Set problem :: Rewrite the material from the line with "Where should I click to: Click the Erneuerbare" up to and including the line with "tap(71, 146)", requests and all, adding 94 to every coordinate in the answers.

Material shown ::
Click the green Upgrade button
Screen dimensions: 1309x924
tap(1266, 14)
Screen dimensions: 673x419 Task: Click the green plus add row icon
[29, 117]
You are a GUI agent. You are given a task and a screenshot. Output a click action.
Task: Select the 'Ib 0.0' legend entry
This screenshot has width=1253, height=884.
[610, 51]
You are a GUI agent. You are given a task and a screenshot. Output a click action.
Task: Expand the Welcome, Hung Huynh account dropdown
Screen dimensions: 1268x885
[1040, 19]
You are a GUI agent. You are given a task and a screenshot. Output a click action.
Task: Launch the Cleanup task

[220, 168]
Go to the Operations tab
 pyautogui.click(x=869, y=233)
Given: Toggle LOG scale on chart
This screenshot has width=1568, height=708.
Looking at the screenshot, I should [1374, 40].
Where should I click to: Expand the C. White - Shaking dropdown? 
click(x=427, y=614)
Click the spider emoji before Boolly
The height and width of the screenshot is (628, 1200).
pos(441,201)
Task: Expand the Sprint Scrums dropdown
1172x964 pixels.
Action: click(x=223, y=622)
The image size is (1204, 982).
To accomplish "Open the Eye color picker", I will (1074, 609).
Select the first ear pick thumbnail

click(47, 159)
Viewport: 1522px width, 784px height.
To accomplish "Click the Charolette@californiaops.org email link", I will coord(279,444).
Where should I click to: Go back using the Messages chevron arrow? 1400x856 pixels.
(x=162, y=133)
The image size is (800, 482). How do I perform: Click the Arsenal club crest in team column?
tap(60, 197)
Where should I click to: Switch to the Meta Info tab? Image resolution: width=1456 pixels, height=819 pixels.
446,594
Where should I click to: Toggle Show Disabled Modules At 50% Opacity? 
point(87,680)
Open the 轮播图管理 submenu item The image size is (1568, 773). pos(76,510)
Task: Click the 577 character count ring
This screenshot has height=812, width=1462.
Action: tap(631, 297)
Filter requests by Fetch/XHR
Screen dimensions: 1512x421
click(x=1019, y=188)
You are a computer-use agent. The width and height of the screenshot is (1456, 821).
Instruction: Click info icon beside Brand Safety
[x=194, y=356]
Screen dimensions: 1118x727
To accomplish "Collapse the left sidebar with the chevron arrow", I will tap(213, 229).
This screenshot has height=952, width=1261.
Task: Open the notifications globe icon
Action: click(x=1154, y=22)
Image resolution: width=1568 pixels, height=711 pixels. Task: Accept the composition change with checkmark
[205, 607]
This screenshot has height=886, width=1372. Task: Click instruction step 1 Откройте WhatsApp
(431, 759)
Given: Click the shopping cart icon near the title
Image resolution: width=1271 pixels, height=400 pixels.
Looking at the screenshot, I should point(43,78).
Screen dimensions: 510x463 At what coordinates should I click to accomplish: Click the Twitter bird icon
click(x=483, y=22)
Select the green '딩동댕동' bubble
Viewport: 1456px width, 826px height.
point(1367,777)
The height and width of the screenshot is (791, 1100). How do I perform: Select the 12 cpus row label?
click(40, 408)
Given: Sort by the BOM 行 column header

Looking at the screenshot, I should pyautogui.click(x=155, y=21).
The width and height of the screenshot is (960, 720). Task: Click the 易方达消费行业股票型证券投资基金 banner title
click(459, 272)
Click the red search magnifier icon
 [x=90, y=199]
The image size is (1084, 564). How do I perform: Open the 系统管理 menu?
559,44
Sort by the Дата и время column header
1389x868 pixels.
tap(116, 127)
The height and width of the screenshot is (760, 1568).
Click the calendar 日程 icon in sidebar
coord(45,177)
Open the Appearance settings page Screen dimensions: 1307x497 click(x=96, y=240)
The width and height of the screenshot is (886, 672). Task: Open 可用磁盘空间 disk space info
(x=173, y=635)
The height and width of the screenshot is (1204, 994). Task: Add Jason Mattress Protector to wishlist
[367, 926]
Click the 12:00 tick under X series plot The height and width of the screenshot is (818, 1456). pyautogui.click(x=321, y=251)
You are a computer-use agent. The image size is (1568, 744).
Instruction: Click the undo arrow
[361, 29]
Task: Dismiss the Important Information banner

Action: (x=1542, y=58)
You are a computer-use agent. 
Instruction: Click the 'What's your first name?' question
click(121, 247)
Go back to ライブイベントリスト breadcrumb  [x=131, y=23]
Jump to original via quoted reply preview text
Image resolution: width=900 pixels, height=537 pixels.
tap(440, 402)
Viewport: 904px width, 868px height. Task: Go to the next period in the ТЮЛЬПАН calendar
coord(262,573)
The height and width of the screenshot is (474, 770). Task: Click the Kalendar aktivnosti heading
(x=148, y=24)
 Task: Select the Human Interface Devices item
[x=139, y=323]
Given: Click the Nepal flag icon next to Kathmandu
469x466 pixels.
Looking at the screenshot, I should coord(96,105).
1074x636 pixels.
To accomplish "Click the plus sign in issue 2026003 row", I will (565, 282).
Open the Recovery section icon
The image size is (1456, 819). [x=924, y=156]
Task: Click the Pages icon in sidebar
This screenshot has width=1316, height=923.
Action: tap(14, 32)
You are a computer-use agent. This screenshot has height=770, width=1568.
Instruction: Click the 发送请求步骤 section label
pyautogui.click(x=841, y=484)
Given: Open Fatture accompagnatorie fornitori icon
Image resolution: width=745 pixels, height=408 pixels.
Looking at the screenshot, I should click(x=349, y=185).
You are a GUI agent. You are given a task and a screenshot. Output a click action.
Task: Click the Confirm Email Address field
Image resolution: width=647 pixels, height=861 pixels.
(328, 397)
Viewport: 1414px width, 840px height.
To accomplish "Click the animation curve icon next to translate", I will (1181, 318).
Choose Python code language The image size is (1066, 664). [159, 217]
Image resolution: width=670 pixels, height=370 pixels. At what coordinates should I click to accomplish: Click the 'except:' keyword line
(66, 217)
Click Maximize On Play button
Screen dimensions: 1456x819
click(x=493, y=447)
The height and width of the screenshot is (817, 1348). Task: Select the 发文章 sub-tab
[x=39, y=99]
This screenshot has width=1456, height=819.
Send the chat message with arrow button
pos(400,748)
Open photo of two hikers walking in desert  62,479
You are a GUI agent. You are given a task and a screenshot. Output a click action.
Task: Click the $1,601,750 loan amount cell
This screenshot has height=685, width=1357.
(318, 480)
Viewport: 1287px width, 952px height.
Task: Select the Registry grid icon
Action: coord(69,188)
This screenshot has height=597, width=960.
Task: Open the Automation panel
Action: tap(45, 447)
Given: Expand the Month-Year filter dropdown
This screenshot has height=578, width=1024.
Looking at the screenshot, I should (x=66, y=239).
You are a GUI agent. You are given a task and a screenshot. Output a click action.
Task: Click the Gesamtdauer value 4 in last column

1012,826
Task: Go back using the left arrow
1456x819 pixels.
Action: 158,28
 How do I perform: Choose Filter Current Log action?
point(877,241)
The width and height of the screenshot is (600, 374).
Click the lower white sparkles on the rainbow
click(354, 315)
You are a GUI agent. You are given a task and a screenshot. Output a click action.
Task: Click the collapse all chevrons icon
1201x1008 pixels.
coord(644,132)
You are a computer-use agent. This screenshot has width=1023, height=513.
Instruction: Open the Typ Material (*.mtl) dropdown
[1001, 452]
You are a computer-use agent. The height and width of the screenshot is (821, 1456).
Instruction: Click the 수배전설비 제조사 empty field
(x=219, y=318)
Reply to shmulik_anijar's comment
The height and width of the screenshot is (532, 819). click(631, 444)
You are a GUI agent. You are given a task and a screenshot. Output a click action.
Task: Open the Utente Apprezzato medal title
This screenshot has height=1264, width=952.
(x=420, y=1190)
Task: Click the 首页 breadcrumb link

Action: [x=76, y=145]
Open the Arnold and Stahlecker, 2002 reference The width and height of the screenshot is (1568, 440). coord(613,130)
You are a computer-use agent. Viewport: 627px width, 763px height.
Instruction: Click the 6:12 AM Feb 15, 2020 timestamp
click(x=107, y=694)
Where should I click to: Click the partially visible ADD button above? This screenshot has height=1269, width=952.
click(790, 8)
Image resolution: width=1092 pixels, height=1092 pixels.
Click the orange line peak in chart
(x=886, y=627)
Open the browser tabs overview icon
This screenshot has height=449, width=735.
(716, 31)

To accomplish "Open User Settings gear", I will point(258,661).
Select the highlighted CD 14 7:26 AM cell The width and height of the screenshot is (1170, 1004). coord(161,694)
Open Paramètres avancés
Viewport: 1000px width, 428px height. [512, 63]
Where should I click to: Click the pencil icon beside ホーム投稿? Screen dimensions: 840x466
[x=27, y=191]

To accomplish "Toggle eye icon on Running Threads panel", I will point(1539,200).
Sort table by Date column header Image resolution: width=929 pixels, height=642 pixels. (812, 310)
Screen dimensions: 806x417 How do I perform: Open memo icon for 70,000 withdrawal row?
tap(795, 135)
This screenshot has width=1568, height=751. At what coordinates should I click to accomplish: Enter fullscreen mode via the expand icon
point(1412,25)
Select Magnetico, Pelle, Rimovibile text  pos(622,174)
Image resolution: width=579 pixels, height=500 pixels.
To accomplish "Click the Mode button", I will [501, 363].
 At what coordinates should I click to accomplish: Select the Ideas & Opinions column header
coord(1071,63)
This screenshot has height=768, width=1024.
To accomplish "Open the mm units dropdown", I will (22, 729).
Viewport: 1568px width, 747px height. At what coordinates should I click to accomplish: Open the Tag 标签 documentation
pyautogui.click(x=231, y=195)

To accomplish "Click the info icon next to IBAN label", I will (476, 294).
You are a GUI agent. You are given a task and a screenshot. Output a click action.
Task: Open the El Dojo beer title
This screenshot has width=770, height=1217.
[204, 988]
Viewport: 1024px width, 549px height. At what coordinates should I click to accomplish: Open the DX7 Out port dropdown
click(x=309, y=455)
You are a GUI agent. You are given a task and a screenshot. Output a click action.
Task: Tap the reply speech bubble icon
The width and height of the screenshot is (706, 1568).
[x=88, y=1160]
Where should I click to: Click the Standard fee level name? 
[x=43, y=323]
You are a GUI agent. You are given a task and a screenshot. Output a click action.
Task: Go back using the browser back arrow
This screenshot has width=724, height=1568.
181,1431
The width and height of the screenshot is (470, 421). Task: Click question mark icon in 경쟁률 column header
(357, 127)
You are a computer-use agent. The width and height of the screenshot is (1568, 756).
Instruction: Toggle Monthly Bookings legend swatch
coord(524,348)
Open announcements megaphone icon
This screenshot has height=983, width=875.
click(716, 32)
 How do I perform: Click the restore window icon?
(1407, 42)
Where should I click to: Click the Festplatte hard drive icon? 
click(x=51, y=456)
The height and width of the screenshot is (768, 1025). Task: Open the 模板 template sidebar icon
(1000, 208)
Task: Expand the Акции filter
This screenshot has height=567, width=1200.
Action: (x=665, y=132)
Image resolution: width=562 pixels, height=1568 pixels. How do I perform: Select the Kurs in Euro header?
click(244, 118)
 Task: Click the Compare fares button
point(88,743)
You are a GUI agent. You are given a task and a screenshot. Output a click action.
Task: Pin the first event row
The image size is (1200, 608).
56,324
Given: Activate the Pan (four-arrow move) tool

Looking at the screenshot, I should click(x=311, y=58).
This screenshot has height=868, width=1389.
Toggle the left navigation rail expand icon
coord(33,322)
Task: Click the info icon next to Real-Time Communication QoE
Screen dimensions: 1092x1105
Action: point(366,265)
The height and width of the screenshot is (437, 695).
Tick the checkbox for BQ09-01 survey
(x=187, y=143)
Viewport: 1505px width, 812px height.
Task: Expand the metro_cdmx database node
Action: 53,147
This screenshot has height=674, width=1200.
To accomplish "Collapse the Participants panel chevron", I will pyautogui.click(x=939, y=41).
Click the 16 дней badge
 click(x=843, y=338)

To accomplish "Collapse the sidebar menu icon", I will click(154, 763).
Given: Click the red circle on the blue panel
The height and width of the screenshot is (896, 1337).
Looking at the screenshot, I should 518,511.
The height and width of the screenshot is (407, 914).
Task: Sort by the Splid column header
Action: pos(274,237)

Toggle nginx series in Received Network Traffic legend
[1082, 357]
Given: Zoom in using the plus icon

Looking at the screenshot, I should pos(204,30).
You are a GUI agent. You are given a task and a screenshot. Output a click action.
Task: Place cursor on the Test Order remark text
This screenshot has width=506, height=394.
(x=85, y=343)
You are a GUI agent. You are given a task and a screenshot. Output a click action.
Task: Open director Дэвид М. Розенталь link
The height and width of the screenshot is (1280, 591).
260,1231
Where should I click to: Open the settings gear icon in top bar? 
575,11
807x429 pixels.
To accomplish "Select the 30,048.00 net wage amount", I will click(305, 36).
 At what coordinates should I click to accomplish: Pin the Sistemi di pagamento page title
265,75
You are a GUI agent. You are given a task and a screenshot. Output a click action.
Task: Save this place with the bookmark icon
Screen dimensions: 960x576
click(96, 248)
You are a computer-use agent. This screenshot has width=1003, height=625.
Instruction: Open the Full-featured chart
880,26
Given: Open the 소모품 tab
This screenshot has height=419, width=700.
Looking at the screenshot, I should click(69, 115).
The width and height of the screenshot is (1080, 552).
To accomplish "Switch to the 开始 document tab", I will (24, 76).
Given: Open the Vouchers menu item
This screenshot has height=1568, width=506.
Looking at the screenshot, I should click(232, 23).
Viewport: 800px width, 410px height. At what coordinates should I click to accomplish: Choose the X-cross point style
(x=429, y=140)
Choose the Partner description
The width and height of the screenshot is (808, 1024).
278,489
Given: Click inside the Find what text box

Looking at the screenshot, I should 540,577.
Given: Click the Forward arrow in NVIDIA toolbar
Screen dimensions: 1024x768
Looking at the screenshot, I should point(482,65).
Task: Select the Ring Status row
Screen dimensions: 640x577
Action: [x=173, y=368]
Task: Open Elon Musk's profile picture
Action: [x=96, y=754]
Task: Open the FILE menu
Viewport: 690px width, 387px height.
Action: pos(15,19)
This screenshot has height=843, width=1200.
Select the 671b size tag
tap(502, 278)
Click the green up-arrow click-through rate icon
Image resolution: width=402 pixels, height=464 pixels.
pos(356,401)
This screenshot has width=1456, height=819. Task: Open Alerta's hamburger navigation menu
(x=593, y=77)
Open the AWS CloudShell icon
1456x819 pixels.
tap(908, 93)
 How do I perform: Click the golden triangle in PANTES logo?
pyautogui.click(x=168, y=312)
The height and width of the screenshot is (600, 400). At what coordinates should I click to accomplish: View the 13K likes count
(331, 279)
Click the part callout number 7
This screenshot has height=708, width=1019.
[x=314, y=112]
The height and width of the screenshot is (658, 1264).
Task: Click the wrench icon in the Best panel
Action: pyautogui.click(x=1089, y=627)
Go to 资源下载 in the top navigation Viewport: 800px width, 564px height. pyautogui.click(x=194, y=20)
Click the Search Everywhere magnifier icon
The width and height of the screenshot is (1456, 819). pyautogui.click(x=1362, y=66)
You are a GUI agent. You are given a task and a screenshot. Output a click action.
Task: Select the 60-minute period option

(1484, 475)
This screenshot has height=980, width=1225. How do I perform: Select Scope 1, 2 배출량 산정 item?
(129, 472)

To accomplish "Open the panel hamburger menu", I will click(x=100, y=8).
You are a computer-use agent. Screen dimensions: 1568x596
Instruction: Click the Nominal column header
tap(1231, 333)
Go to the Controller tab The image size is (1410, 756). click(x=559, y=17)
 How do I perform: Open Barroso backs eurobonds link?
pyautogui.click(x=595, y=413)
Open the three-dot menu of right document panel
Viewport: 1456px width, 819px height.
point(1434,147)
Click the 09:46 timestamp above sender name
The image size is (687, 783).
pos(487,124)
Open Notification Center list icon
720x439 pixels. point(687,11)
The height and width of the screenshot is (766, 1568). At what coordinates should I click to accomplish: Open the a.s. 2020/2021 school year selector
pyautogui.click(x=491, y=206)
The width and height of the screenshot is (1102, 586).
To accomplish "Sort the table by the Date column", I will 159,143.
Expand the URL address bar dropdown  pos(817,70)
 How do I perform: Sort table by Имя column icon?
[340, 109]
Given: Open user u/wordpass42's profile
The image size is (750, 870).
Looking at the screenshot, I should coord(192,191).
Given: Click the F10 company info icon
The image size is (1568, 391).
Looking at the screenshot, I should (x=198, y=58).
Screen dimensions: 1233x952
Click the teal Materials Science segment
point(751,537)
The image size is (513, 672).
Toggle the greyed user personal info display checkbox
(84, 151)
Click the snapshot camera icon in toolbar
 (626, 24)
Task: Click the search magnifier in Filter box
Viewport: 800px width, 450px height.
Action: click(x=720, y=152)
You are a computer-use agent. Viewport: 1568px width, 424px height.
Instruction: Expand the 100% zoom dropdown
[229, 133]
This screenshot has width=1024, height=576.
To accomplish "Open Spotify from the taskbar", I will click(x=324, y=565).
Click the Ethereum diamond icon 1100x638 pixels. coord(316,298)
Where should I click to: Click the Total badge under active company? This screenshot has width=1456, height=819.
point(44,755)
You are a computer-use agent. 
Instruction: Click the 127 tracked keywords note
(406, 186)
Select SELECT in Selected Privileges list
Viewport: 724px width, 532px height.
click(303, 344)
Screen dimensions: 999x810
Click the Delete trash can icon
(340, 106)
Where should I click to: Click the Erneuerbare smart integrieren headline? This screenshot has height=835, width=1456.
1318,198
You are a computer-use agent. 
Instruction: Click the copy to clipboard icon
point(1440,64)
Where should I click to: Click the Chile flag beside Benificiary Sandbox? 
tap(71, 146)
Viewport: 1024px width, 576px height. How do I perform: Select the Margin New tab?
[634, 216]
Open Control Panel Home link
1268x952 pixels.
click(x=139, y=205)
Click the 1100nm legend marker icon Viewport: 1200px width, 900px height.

Final answer ::
Where should I click to: Click the Erneuerbare smart integrieren headline? This screenshot has height=835, width=1456.
1412,292
You are a computer-use agent. 
Instruction: Click the copy to clipboard icon
point(1534,158)
Where should I click to: Click the Chile flag beside Benificiary Sandbox? 
tap(165, 240)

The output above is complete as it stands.